Text passage:
The whole purpose of 5G is two-fold. First, to increase data speeds through newer transmission protocols and equipment. In the current frequency bands, testing in optimal conditions shows increases of almost double the current speeds. And secondly, to use un-used 28 GHz high-frequency spectrum where download speed bandwidth can be maximized and loading minimized. Initially, the manufacturers bragged about how they could achieve 1000 meg (gigabit) download speeds, but are now finding (due to factors outlined below) that 400 meg is a more realistic maximum.

The big media scare is the perceived health concern in the use of this 28 GHz spectrum.
It is a common belief that these radio waves will be harmful to us, causing cancer and other ailments.

the Electromagnetic Spectrum (ie Radio Waves and such)

To understand what 28 GHz millimeter waves are, lets recap the electromagnetic spectrum.

Sound waves, radio waves, microwaves, visible light, infrared, and ultraviolet are all the same type of non-ionizing wave (more on that later). The only difference is the frequency of the wave, its cycles per second, measured in Hertz (Hz). The higher the frequency, the more cycles per second, and inversely, the shorter the wavelength.

Here are some examples . . .

20 - 20,000 Hz
sound (to us)

Data provided:
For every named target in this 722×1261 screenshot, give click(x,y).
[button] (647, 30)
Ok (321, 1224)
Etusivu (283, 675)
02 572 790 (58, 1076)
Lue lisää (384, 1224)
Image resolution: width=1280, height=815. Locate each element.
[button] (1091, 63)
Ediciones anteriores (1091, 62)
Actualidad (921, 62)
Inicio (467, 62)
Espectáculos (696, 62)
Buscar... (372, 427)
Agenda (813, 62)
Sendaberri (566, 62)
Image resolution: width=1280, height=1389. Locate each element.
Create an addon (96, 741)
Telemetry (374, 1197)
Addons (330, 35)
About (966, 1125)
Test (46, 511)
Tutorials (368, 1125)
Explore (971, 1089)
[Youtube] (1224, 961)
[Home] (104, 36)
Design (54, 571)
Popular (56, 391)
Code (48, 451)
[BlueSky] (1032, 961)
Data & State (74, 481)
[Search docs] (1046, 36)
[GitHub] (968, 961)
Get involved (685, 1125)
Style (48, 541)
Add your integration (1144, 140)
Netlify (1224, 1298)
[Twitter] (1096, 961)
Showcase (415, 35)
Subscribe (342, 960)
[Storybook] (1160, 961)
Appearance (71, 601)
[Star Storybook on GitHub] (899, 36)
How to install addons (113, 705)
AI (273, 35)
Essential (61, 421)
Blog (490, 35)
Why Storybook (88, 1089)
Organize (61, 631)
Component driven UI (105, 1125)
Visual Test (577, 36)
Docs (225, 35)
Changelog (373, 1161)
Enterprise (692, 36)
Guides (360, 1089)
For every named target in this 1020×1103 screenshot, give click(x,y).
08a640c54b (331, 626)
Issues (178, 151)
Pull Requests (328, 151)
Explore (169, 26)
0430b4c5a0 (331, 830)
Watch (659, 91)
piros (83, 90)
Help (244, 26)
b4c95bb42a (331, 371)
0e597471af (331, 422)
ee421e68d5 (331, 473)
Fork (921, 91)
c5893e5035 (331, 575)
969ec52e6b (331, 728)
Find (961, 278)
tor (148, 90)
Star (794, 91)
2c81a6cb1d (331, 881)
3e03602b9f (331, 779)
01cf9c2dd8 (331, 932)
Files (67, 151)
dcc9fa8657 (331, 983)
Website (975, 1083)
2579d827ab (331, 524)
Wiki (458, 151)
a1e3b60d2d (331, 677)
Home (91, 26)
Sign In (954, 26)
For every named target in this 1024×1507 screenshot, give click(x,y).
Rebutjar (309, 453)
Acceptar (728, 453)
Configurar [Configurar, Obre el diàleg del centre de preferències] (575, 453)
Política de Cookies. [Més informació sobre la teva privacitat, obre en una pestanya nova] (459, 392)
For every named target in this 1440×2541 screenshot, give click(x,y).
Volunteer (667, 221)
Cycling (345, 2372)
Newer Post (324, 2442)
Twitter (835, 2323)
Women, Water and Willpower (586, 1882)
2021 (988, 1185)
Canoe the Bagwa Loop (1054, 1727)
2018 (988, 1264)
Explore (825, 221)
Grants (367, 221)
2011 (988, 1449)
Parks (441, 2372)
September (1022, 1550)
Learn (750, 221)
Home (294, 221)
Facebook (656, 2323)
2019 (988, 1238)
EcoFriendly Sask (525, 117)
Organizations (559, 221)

What this exercise asks:
**1.** According to the 5G text, what download speed are manufacturers now finding to be a more realistic maximum?
**2.** Decide whether each statement agrees with the 5G text, answering yes or no and quoting the words of the text that settle it. (a) In the current frequency bands, testing in optimal conditions shows speeds of almost double the current ones. (b) The text describes ultraviolet as a different type of wave from radio waves. (c) A higher frequency means a longer wavelength.
**3.** Write the next part of the 5G text, picking up after its final line.

Expected outputs:
**1.** 400 meg.

**2.**
(a) Yes: "In the current frequency bands, testing in optimal conditions shows increases of almost double the current speeds."
(b) No: "Sound waves, radio waves, microwaves, visible light, infrared, and ultraviolet are all the same type of non-ionizing wave"
(c) No: "The higher the frequency, the more cycles per second, and inversely, the shorter the wavelength."

**3.**
540 - 1700 KHz
AM broadcast radio
26 - 28 MHz
CB radio
88 - 108 MHz
FM broadcast radio
136 - 174 MHz
VHF mobile radio
450 - 470 MHz
UHF mobile radio
600 - 3500 MHz
the above mentioned cellular bands
2.412 - 2.484 GHz
Wi-Fi & bluetooth
2.45 GHz
microwave oven
5 - 6 GHz Wi-Fi
28 GHz
5G cellular     (28 GHz is sometimes referred to as millimeter wave)
300 GHz - 430 THz
infrared light     (also expressed as 1 mm to 700 nm)
430 - 790 THz
visible light     (also expressed as 700 nm to 400 nm)
790 THz - 30 PHz
ultraviolet light     (also expressed as 400 nm to 10 nm)
Hz (hertz)
KHz (kilohertz, 1000)
MHz (megahertz, 1,000,000)
GHz (gigahertz, 1000 megahertz)
THz (tetrahertz, 1000 gigahertz)
PHz (petrahertz, 1000 tetrahertz)
mm (millimeter)
nm (nanometer)

Ionizing & Non-ionizing waves

Above 30 PHz are the X-rays, gamma rays, etc. These are also what's know as ionizing waves because their wavelength is so short, shorter than the size of an atom actually, that they can actually knock electrons out of an atom, making the atom more positive, hence ionized. These are the waves that can disrupt cell structure and cause DNA damage leading to mutations and cancers.

Everything below roughly 30 PHz are non-ionizing waves. They do not cause cell damage. They pass right through us harmlessly.

Microwave ovens work by agitating the atoms in the food, which causes them to bounce around more, which, due to atomic friction causes heat dissipation. There is no "radiation".

millimeter waves and 5G cellular

Because of the very short wavelength, these waves do not travel very far in free air (in comparison to lower frequencies at the same power). They are also very susceptible to anything in the air. Cloud, fog/mist, rain, snow, wood, even your hand will all degrade or block the signal. In best case testing, these signals only travel 300-500 feet. Also, because of the very high frequency, they are very directional. Essentially, the transmitting and receiving antennas have to be lined up perfectly. One thing the manufacturers of the equipment are finding is that they'll need an antenna on every side of the phone to track the signal from the tower. And the tower will have to employ some kind of beaming/tracking to maintain a direct path to the phone.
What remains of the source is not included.